— Чтобы мне прочесть эту книгу, нужно вначале биологический факультет заканчивать, — невесело улыбнулся я. — Да и возьмут ли меня туда, с учительской семинарией? Я-то, грешным делом, мечтал историком стать.
— Так какие ваши годы? — улыбнулся Семашко. — Поступите, а как закончите, займетесь наукой.
— И лет через двадцать открою чудодейственное лекарство.
— Думаю, гораздо раньше, — вмешался Барыкин. — Как мне кажется, Владимир Иванович имеет научный склад ума.

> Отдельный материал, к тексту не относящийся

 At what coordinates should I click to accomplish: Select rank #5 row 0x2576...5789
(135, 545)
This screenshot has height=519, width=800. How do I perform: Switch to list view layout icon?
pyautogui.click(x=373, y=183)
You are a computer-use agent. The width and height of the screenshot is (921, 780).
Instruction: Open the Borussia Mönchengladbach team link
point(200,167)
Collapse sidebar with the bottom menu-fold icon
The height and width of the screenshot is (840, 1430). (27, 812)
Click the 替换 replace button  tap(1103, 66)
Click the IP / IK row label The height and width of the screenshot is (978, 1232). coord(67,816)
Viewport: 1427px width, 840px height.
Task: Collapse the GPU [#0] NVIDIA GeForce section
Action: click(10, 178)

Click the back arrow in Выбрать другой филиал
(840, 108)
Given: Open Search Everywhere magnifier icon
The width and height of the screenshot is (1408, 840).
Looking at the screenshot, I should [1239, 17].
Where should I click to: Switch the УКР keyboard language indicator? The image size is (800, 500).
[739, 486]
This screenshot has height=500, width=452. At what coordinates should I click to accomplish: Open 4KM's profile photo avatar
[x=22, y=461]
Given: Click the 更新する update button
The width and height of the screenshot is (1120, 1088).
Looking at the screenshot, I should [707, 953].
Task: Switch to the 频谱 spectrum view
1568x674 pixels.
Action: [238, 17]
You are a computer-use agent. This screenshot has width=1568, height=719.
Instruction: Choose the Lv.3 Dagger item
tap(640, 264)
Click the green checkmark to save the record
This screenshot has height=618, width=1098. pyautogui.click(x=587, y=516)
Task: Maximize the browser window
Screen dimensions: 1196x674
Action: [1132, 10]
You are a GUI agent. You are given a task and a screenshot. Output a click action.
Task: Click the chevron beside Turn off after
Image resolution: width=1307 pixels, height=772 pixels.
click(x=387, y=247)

Спасибо, товарищ профессор, утешил. Сидя в кабинете, я ощущал себя если не полным дураком, но где-то близко. И как это другие попаданцы создают автомат Калашникова, варят на костре напалм, открывают антибиотики? У меня что-то слабо получается. Но сдаваться я не желал:
— А все-таки, Владимир Александрович, может быть, включите в план работы института исследование плесени? Что вы теряете? Теоретическая возможность получить лекарства из плесени есть, надо поработать. Чем черт не шутит, а вдруг, именно вы найдете способ? А я, в свою очередь, постараюсь помочь и деньгами, и добрым отношением. Вам ведь лабораторную посуду не один раз придется покупать, верно? А дизельный генератор не хотите? Мало ли, перебои с электричеством, а у вас есть резервный источник. Генераторы сам Владимир Ильич распределяет, но я с ним договорюсь. И молодых ученых хорошо бы в Европе поучить, опыта им невредно поднабраться. В Париже там, в институте Пастера, или в Германии. Поверьте на слово — наша помощь вам может пригодится.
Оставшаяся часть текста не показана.